Stress models are a promising approach for graph drawing. They minimize the weighted sum of the squared errors of the Euclidean and desired distances for each node pair. The desired distance typically uses the graph-theoretic distances obtained from the all-node pair shortest path problem. In a minimized stress function, the obtained coordinates are affected by the non-Euclidean property and the high-dimensionality of the graph-theoretic distance matrix. Therefore, the graph-theoretic distances used in stress models may not necessarily be the best metric for determining the node coordinates. In this study, we propose two different methods of adjusting the graph-theoretical distance matrix to a distance matrix suitable for graph drawing while preserving its structure. The first method is the application of eigenvalue decomposition to the inner product matrix obtained from the distance matrix and the obtainment of a new distance matrix by setting some eigenvalues with small absolute values to zero. The second approach is the usage of a stress model modified by adding a term that minimizes the Frobenius norm between the adjusted and original distance matrices. We perform computational experiments using several benchmark graphs to demonstrate that the proposed method improves some quality metrics, including the node resolution and the Gabriel graph property, when compared to conventional stress models.

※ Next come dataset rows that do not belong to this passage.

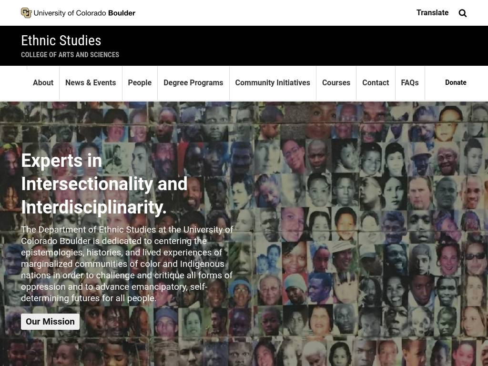Open the Contact menu item
Screen dimensions: 488x366
coord(376,83)
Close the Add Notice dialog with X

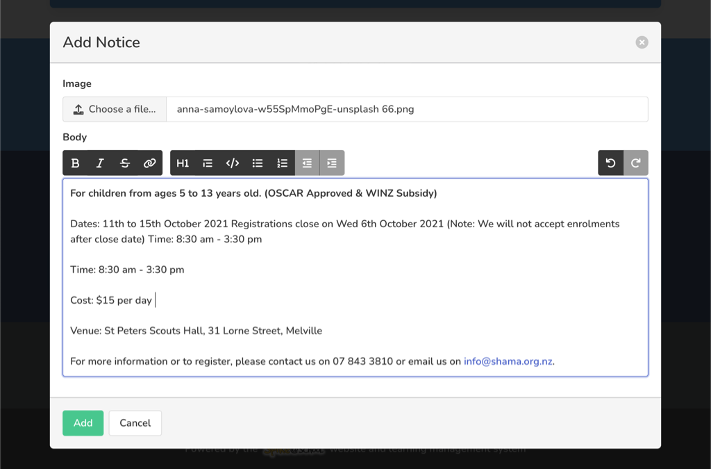coord(642,42)
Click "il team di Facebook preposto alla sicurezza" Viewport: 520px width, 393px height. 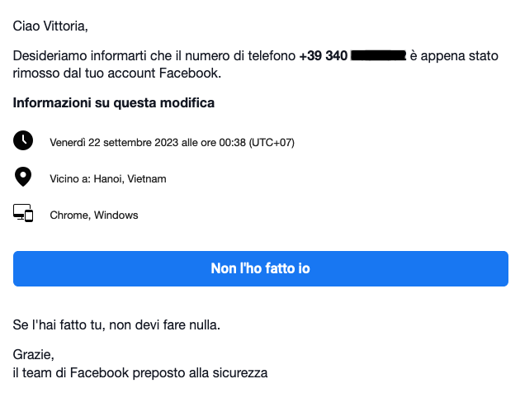[x=140, y=373]
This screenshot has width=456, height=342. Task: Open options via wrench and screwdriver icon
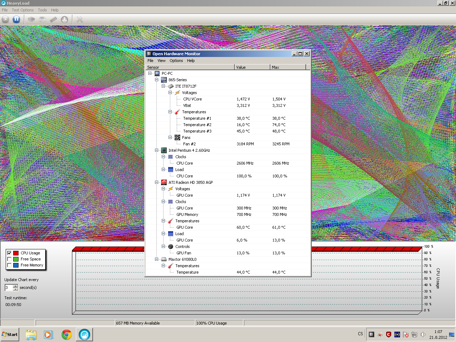click(80, 20)
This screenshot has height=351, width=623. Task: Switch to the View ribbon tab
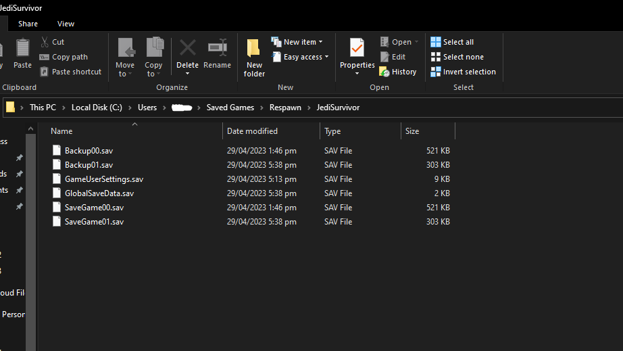[x=66, y=24]
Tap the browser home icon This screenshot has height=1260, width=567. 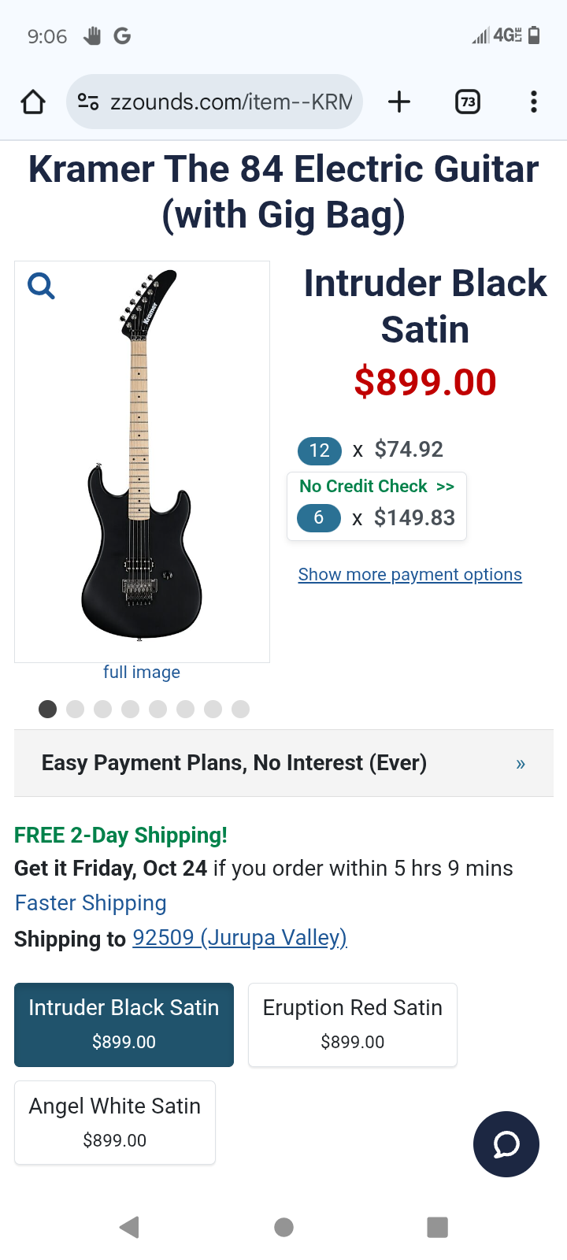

翻译：应力模型是一种有前景的图绘制方法，它通过最小化每个节点对的欧氏距离与期望距离的加权平方误差和来实现节点布局。期望距离通常采用由全节点对最短路径问题计算得到的图论距离。在最小化应力函数的过程中，获得的节点坐标会受到图论距离矩阵的非欧几里得特性及高维性质的影响。因此，应力模型中使用的图论距离未必是确定节点坐标的最佳度量标准。本研究提出两种在保持距离矩阵结构的前提下，将其调整为更适合图绘制的方法：第一种方法是对距离矩阵的内积矩阵进行特征值分解，通过将绝对值较小的特征值置零获得新距离矩阵；第二种方法是在应力模型中添加调整后距离矩阵与原始距离矩阵之间的弗罗贝尼乌斯范数最小化项。通过多个基准图的数值实验表明，与经典应力模型相比，所提方法在节点分辨率与加布里埃尔图性质等质量指标上均有改善。